The Australian Securities and Investments Commission (ASIC) is working with Accellion after it was hit by a cyber attack exploiting a vulnerability in the vendor’s file sharing software.
The Australian corporate regulator revealed on 25 January that the attack involved unauthorised access to a server that contained documents associated with recent Australian credit licence applications.
ASIC said that, while the investigation was ongoing, it appeared there was some risk that some limited information may have been viewed by the threat actor.
However, ASIC moved to reassure users of its services that, as at the time of writing, it had not seen evidence that any Australian credit licence application forms or any attachments were opened or downloaded.
ASIC has subsequently disabled access to the affected server and is working on alternative arrangements for submitting credit application attachments, which it said would be implemented shortly.
No other ASIC technology infrastructure had been impacted or breached, it said.
“ASIC is working with Accellion and has notified the relevant agencies as well as impacted parties to respond to and manage the incident,” ASIC said in a statement.
“ASIC’s IT team and cyber security advisers engaged by ASIC are undertaking a detailed forensic investigation and working to bring systems back online safely,” it added.
The cyber security breach disclosure comes just days after the Australian Cyber Security Centre (ACSC) warned that Australian organisations may have been impacted by the Accellion File Transfer Appliance (FTA) vulnerability, for which it provided mitigation recommendations.
“Since 12 January 2021, the ACSC has been working with cyber security partners to assist Australian organisations in relation to a SQL injection vulnerability in the Accellion File Transfer Appliance (FTA),” the ACSC said in an alert published on 19 January.
“If exploited, this vulnerability may provide an attacker with access to content stored on and accessible by the FTA instance,” it said.
It appears the vulnerability used to gain access to the affected ASIC server was the same that was behind the breach of sensitive data disclosed by the Reserve Bank of New Zealand earlier this month.

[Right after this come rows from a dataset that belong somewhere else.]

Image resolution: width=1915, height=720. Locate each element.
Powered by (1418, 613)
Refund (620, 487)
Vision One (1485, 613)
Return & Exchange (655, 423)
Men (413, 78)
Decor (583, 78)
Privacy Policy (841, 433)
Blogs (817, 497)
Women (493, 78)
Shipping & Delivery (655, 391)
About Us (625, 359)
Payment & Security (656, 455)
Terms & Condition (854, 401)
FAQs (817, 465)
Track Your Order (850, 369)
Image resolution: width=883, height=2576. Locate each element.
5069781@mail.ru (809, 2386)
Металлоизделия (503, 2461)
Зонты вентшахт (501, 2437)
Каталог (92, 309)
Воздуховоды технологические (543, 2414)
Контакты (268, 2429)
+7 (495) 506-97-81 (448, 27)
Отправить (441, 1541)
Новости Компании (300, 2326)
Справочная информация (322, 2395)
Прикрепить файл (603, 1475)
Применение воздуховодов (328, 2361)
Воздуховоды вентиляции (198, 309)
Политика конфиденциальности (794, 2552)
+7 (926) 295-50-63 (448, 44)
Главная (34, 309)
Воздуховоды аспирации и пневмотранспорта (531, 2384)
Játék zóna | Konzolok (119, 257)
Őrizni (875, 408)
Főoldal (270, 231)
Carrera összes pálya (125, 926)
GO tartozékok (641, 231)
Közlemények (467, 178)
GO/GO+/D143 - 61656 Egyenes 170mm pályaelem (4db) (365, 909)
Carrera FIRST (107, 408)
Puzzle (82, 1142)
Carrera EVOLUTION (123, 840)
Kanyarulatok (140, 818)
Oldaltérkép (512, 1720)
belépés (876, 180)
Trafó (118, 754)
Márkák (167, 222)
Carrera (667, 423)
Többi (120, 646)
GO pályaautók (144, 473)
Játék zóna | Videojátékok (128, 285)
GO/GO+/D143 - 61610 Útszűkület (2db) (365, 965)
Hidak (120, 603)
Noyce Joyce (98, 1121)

In that case, the bank appeared to have been using a legacy version of Accellion's file transfer software, not its latest cloud-based system, called Kiteworks.
The ACSC has advised organisations impacted by the Accellion FTA vulnerability that they should temporarily isolate or block internet access to and from systems hosting the FTA software and follow Accellion’s advice to apply security patches as soon as possible.
They should also conduct an audit of FTA user accounts for any changes, and consider requiring a password reset for FTA users.
“Given that FTA is regarded as a legacy product by Accellion, organisations using FTA should migrate to currently supported products,” the ACSC said.